By Sam Singer
As a law student you’re taught that legal writing is technical writing. You’re taught to distrust the fine phrase and the elegant word. Strong legal writing, you’re told, resounds less in art than in science. This is only partly true, of course, and it’s not until you leave law school that you discover that the most celebrated legal writers are often the most artful ones. Like the best artists, exemplary legal writers have mastered their medium, but they’re also inclined to transcend it from time to time.

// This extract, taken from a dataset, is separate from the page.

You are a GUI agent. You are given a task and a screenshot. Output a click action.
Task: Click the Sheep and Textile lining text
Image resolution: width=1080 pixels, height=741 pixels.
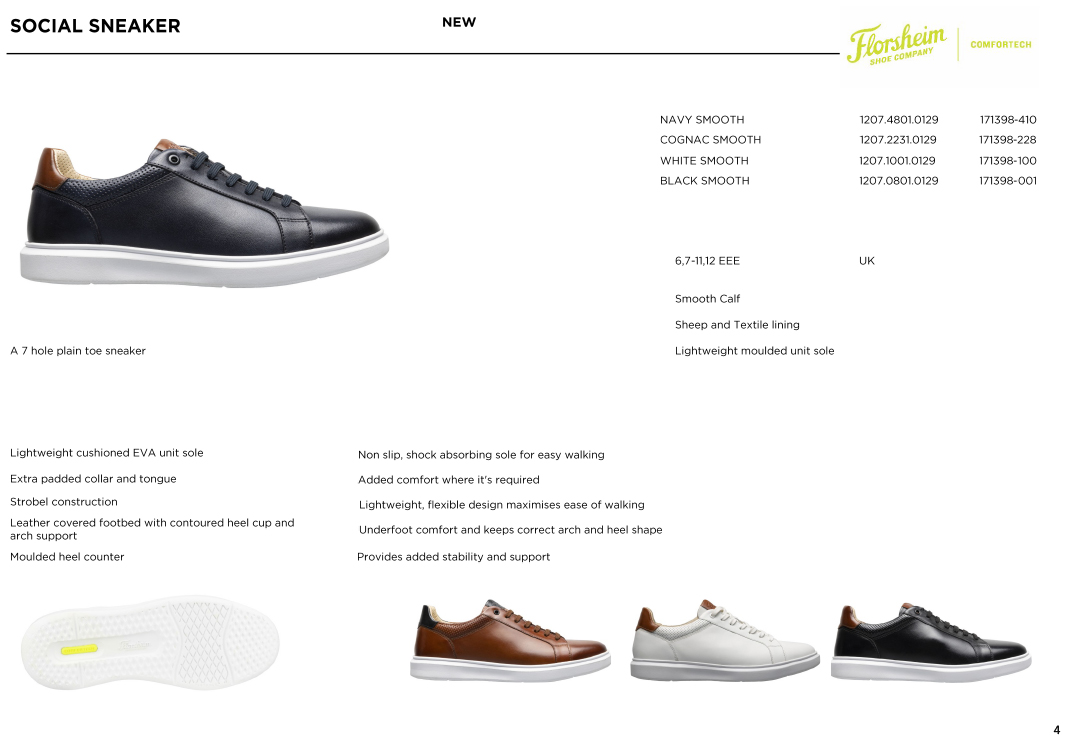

So we nod approvingly when Justice Scalia, in the course of a caustic dissent in a high-profile anti-discrimination case, finds room for a Kurt Vonnegut reference; we’re charmed by Justice Rehnquist’s use of “bare minimum” to describe an Indiana law governing appropriate attire at strip clubs; and we marvel when a prominent federal judge wraps up a forcefully argued intellectual property opinion by advising the parties “to chill.”
In this permissive setting, it’s hard to fault Judge Scott Stucky of the U.S. Court of Appeals for the Armed Forces for channeling his inner crime novelist in an opinion he handed down last week. The opening sequence of U.S. v Weston may as well have been lifted from a Raymond Chandler novel. “There was something odd about the electric razor in the bathroom,” Stucky wrote.